We continuously use electrical household current against our bodies without a thought of how our bodies are affected by house voltage. Atrioventricular nodes are part of the body’s electrical system and they regulate and conduct impulses, or electrical signals, from the upper part of the atria to the lower ventricles of the heart. Much like these nodes, pacemakers regulate heartbeat. Atrioventricular nodes regulate electrical impulses in the body and are greatly influenced by a constant electrical stimulus. Consequently, when a stronger electrical signal is placed against the body, like a household current, the nodes will try to mimic it. Therefore, if the area is already excited and inflamed, the electrical stimulus may maintain and prolong that inflammation.

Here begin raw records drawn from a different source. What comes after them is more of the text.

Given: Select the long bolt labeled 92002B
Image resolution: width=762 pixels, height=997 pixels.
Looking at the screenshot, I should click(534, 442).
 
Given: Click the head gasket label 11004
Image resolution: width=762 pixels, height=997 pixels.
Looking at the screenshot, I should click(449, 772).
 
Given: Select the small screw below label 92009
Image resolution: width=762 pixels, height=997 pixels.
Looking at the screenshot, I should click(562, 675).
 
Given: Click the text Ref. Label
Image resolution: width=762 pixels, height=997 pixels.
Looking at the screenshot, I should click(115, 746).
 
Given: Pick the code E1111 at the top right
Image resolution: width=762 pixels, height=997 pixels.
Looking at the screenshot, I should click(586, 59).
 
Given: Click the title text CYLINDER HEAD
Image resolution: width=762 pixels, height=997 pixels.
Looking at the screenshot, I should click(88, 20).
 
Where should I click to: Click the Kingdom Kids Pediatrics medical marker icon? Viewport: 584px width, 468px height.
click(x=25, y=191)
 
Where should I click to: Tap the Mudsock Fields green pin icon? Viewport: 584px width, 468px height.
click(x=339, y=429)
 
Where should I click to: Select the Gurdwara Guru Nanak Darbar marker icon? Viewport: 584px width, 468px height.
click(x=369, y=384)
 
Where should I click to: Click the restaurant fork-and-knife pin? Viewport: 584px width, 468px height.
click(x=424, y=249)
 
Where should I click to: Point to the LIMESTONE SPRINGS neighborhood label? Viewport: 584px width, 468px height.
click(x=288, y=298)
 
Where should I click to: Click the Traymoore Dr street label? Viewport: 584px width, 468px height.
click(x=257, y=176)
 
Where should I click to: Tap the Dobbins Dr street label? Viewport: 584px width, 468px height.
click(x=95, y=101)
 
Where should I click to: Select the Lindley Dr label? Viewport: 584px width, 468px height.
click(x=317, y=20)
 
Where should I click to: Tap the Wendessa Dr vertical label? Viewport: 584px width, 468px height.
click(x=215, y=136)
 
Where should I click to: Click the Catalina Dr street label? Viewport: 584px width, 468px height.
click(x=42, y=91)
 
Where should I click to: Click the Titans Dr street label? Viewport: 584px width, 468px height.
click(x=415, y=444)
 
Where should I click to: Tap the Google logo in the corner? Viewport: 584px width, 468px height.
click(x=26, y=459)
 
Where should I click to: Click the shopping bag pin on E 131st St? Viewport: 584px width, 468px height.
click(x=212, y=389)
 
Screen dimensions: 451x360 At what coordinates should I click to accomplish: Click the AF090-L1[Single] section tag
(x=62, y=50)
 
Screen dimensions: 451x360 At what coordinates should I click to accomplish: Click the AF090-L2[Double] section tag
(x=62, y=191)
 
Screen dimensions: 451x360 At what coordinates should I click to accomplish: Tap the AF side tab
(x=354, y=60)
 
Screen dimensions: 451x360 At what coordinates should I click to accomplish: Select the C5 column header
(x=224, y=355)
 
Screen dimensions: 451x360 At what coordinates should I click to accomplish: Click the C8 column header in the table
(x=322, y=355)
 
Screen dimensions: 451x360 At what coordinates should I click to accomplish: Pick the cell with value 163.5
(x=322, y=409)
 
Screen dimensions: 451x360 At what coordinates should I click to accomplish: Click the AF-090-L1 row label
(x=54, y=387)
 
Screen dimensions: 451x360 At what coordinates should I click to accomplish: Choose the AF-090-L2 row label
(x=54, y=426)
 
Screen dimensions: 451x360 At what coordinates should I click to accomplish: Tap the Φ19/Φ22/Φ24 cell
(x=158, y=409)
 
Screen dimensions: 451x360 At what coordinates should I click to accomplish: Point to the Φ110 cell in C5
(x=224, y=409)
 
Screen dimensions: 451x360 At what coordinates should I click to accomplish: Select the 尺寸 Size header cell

We use cold for everything...pain, swelling, inflammation, sprains, muscle tears…everything! After a while those areas become chronically dull and achy because repeated contact with cold slows or arrests blood flow, thus retarding the healing process. Cold will anesthetize the area allowing a practitioner to mobilize the joint targeted for therapy. The practitioner will, however, contrast this area with heat in order to continue the blood flow and healing.
The best rationale for hot versus cold is that in the first 15 minutes after injury, cold curtails the size of the wound area. Once the area returns to body temperature, healing can be enhanced by the application of warm to hot compresses to continue blood flow for healing. If the area is swollen and not hot, this indicates that there is fluid trapped in that area. Warmth can be applied to continue circulation throughout the area. If pain and swelling persist, or become worse, discontinue attempts to mitigate and seek professional help.